Major software development responsibility in Unix-like or Mac environment, in the Austin, TX area.
Bachelor of Science in Computer Engineering, June 1999
University of Alberta, Edmonton, AB, Canada
Canadian citizen applying for green card; I-485 (AoS) pending since 2007.
Accomplished programmer and software architect, self-taught and working on projects for over 15 years. The projects have included a terminal emulator, CAD tools for microprocessor design, web scripts (CGI), graphics editors, simple games, and more.
Produced many small, specific test programs for projects, tying them together in automated regression test suites.
Work on many code bases has led to experience with several debugging methods, including: intuition, print-outs, and the use of debuggers, memory checkers, and profilers. Experienced at writing code in a way that is inherently easier to debug; for instance, by ensuring that state is easily exposed to a debugger.
Compiled software in a variety of environments over the years, but most recent work is on Unix-like systems.
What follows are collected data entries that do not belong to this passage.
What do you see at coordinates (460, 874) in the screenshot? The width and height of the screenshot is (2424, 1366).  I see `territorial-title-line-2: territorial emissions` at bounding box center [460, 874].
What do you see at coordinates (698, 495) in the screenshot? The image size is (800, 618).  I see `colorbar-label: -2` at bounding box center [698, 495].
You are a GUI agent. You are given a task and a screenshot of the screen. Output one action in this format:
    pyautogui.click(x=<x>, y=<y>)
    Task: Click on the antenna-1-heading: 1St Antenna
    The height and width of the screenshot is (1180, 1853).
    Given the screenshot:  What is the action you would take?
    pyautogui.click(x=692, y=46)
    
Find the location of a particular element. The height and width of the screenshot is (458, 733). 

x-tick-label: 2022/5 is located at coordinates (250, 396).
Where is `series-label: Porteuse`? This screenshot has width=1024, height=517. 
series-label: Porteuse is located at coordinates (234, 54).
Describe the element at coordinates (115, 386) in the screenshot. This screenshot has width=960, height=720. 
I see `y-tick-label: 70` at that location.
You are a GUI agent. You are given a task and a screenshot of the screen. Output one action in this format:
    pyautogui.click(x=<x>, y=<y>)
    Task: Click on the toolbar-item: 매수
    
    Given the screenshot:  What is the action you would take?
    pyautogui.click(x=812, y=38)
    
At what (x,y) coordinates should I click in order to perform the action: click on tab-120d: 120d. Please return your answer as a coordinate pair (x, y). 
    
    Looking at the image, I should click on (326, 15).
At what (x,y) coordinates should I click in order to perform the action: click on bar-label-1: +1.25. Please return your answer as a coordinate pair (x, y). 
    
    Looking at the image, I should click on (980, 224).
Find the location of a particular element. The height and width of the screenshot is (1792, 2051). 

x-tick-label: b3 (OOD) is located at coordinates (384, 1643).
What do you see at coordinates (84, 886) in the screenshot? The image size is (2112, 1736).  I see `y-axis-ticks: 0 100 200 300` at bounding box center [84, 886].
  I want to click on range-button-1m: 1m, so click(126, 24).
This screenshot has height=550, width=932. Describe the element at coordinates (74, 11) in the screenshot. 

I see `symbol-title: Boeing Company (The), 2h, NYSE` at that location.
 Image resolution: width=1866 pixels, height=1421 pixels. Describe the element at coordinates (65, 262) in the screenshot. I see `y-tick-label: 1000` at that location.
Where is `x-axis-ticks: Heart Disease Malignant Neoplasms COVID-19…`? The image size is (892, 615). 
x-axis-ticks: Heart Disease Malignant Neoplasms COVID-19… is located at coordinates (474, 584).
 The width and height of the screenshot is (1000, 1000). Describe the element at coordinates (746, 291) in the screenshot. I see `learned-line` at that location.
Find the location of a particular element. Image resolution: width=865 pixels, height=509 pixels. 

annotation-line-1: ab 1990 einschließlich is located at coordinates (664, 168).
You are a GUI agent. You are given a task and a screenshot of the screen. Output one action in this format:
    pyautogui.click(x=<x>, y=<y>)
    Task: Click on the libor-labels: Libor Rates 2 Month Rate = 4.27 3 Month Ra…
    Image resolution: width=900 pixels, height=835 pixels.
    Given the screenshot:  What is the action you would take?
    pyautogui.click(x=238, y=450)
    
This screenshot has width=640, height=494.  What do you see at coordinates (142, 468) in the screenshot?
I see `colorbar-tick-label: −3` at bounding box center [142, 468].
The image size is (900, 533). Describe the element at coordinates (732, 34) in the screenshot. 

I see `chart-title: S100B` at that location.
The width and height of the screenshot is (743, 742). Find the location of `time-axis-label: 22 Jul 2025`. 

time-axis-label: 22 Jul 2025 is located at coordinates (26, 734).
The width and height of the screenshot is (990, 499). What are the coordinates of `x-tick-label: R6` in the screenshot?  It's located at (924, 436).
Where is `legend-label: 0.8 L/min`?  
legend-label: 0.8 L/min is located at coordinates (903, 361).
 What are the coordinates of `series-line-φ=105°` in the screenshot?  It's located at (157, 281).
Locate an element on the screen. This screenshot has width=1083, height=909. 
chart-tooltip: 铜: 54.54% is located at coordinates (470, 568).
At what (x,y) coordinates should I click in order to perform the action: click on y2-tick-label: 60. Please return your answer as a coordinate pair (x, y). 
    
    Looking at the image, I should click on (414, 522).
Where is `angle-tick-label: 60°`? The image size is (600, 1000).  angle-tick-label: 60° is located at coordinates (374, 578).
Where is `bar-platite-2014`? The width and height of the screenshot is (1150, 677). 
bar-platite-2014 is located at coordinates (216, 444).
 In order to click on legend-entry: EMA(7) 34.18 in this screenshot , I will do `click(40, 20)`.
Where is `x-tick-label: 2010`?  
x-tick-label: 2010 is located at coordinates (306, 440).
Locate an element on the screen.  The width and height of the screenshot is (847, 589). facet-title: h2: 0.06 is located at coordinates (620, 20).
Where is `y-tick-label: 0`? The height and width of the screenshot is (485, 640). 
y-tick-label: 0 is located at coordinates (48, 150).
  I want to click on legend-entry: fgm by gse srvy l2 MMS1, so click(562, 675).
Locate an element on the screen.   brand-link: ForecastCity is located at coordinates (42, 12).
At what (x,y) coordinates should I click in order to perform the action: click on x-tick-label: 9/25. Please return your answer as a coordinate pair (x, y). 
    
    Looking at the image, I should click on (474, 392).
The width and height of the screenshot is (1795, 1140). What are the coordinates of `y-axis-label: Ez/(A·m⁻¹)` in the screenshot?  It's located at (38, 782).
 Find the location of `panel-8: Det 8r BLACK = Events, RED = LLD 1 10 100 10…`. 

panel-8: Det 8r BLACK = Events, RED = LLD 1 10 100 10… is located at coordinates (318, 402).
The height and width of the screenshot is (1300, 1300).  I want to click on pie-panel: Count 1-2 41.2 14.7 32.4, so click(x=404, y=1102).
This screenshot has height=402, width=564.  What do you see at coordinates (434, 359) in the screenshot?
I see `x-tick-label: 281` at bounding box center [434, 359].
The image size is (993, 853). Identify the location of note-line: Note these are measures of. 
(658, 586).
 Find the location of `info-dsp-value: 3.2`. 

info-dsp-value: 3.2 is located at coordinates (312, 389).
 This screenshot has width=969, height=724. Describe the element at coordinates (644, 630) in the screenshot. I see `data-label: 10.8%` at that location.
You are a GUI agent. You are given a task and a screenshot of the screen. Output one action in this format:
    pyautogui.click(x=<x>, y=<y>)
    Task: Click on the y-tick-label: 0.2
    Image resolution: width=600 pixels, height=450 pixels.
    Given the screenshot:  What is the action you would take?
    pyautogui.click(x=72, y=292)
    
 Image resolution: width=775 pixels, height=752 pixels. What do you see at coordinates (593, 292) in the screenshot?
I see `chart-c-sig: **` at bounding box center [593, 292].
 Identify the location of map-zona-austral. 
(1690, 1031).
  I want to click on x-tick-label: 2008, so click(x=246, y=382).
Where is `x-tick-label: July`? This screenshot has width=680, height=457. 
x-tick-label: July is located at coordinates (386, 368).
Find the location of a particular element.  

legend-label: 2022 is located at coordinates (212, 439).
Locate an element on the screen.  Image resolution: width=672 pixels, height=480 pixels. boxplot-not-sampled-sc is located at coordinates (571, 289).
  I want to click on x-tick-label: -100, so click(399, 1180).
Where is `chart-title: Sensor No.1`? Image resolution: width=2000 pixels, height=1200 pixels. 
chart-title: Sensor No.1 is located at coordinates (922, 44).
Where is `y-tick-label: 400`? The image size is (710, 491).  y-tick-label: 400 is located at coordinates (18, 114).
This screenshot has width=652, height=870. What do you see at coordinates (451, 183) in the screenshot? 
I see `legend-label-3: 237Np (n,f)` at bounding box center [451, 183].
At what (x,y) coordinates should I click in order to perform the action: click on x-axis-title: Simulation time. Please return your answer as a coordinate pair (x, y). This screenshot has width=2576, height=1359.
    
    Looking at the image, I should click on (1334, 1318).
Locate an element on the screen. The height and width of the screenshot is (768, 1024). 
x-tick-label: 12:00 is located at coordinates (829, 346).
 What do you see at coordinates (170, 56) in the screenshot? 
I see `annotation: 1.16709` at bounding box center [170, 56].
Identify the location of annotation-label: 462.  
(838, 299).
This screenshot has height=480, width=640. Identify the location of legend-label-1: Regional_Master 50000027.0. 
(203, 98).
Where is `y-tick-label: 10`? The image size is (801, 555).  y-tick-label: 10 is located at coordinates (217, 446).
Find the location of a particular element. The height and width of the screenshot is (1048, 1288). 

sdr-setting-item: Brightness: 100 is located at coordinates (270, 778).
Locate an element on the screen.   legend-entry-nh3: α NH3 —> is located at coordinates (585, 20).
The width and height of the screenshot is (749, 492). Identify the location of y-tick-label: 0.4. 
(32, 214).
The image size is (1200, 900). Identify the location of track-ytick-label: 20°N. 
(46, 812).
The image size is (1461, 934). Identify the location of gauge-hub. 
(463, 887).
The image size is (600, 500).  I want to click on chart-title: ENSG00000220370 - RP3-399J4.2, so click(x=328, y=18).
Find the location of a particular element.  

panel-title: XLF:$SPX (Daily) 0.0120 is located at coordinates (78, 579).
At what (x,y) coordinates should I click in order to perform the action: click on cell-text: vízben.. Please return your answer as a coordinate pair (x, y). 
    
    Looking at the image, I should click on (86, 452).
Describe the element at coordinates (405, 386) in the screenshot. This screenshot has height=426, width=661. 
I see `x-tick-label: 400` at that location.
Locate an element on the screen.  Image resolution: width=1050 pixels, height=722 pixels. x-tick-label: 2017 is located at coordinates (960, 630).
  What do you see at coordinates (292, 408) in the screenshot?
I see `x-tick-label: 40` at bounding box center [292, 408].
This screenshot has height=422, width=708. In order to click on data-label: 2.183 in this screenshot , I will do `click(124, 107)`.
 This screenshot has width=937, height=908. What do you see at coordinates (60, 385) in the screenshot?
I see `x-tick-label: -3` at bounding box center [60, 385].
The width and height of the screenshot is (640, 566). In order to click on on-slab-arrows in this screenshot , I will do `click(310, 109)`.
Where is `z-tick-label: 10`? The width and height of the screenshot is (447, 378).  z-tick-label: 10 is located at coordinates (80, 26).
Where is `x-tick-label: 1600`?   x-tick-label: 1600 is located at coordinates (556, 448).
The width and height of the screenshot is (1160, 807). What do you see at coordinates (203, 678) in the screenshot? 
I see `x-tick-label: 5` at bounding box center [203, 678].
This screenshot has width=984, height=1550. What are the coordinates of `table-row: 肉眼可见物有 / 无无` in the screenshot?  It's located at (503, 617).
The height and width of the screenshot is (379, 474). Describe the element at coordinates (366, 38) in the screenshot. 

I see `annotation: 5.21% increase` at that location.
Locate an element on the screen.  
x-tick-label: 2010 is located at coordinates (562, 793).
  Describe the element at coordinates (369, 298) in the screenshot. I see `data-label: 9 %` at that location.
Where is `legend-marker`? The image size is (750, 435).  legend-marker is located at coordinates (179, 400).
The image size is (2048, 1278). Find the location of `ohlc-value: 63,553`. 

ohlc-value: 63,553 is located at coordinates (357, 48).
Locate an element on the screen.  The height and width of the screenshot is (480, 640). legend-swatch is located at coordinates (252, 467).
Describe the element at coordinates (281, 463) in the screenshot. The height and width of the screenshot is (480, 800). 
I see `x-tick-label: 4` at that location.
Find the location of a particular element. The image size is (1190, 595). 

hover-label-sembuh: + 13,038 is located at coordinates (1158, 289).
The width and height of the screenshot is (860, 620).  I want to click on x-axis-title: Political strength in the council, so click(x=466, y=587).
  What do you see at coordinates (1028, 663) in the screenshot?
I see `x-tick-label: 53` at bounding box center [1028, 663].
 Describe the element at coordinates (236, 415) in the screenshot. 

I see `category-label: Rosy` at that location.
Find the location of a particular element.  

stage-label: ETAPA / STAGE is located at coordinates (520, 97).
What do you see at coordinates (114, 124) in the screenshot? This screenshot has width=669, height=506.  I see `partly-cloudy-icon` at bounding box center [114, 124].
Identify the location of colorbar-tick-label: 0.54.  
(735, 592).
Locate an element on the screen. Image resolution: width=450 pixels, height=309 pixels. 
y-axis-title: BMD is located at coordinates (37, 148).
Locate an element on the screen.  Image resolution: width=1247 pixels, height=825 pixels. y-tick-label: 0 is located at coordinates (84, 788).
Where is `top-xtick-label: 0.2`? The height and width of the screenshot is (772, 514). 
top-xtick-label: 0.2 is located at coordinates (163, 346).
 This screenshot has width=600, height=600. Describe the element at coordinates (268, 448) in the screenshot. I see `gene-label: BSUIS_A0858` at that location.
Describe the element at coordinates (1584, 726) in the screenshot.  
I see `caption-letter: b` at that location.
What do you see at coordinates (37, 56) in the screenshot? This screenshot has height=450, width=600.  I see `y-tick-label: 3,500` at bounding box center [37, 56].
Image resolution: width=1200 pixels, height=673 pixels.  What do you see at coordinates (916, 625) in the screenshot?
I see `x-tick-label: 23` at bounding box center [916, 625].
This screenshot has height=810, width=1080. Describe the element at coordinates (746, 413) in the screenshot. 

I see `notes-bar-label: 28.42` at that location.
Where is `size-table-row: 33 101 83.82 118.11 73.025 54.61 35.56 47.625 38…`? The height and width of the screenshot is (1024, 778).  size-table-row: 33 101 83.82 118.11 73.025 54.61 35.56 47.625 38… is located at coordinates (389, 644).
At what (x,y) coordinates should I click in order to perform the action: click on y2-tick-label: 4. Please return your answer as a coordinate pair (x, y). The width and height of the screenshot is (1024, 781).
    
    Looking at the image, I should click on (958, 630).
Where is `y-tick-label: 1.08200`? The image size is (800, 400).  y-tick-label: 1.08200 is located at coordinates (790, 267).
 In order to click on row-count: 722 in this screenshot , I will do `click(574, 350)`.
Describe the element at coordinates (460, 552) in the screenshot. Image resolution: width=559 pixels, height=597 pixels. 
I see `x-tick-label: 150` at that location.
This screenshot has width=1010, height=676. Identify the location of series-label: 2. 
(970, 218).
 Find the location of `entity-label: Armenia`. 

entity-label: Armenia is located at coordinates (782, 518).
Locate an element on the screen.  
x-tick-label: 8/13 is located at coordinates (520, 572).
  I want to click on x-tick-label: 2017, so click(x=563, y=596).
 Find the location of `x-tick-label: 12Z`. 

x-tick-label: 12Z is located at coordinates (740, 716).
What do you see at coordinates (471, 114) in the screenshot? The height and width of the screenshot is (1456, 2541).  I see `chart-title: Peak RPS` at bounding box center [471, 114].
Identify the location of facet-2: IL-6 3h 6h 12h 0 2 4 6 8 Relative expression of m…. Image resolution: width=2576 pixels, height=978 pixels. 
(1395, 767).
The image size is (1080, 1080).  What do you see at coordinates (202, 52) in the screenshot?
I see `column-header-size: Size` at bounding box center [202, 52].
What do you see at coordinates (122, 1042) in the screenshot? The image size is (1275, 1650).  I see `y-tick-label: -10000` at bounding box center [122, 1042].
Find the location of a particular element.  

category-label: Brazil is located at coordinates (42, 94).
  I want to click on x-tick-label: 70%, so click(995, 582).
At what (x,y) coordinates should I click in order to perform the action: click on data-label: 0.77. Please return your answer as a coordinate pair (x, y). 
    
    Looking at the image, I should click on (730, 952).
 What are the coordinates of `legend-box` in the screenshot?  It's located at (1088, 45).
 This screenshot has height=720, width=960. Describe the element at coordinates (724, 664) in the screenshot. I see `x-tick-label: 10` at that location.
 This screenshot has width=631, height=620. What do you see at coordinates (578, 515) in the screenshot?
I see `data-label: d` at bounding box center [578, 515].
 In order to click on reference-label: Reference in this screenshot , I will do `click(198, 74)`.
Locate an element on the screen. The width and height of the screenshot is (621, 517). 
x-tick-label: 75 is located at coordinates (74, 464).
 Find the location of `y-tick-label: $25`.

In addition to personal projects, built and installed a large variety of other tools from source, including some with very large dependency trees (such as Inkscape).
Extensive expertise in infrastructure, including: organizing code and data, automating tasks with scripts, and combining basic tools to accomplish a goal.
Basic experience maintaining a bug tracking system, license servers, web servers, and personal software (such as, web-based applications).
Excellent communicator with strong documentation skills from both layman and technical points of view. Software background used to produce more effective documentation. Adept at writing a lot of "raw" markup.
Computer-Aided Design Tool Development
Freescale Semiconductor, Inc. (spun off from Motorola, Inc.); 1999-2009
"MacTelnet" (open source software project)
1998-present
Internships
Several software-related summer internships in Edmonton, AB from 1996-1998, including:
University Projects
Several senior-year team project courses. First, a stock RC car modified to accept voice commands; mechanical relays received signals from a programmed FPGA that handled voice training and microphone signal matching. Second, a small robot vehicle capable of driving itself by scanning an adhesive tape "track" on paper; in addition to an on-board battery, stepping motors and connected hardware, an M*CORE microprocessor was used to intelligently handle feedback from photo sensors. Third, some small Linux kernel programming tasks, including a mock device driver.